◆ PROMPT ◆
Filter on the word "gear": copy each matching line from the listing below.

◆ TASK DATA ◆
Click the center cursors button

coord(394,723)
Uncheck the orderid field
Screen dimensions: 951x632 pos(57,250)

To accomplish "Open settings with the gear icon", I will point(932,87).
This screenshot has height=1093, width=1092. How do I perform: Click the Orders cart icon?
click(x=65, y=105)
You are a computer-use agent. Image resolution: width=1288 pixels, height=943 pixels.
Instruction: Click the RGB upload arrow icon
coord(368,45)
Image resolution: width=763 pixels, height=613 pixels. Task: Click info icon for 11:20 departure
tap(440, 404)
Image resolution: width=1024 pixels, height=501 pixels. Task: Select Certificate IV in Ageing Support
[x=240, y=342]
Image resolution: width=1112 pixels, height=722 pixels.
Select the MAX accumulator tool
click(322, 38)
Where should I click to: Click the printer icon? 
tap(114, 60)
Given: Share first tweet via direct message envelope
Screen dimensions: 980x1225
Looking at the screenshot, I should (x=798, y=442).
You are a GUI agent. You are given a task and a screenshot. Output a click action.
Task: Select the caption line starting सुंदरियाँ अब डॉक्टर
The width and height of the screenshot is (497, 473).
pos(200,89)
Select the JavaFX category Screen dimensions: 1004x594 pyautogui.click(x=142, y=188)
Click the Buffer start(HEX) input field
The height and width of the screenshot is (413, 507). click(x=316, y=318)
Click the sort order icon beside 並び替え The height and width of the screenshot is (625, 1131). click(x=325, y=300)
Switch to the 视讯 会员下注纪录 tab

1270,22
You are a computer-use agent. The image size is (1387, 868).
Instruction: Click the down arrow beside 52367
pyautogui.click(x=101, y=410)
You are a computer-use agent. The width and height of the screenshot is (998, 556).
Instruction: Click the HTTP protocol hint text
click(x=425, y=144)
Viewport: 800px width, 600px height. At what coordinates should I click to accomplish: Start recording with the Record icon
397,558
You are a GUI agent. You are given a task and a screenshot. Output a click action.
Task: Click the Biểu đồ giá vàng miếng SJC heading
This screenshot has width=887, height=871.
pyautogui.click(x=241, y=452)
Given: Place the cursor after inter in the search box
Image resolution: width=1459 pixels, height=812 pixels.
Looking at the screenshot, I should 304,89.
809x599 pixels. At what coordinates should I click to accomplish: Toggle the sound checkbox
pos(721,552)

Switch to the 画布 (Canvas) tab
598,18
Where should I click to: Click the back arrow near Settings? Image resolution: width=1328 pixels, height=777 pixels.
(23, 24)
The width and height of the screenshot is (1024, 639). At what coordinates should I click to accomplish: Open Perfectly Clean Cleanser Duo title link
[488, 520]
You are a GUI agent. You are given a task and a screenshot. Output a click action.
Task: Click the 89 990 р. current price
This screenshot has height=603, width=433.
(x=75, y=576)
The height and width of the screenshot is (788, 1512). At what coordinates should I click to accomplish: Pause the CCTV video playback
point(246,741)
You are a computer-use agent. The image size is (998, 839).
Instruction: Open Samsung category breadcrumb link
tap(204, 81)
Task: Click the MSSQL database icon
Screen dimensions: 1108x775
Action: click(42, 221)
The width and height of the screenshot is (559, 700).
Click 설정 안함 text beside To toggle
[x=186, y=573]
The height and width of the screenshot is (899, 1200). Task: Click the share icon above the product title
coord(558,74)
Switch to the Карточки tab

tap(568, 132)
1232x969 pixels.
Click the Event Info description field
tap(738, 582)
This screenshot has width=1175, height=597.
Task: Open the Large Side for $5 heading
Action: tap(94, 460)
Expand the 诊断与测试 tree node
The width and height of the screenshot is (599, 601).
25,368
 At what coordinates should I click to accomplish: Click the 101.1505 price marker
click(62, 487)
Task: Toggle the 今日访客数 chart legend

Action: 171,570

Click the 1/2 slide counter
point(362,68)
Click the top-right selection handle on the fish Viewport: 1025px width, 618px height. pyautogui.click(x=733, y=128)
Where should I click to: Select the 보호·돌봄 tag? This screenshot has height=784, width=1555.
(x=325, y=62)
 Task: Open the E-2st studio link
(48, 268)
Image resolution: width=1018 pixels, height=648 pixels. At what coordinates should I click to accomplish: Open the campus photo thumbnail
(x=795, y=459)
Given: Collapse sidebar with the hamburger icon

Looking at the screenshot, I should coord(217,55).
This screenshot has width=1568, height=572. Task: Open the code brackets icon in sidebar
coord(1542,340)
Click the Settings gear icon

◆ TASK RESPONSE ◆
To accomplish "Open settings with the gear icon", I will point(932,87).
Click the Settings gear icon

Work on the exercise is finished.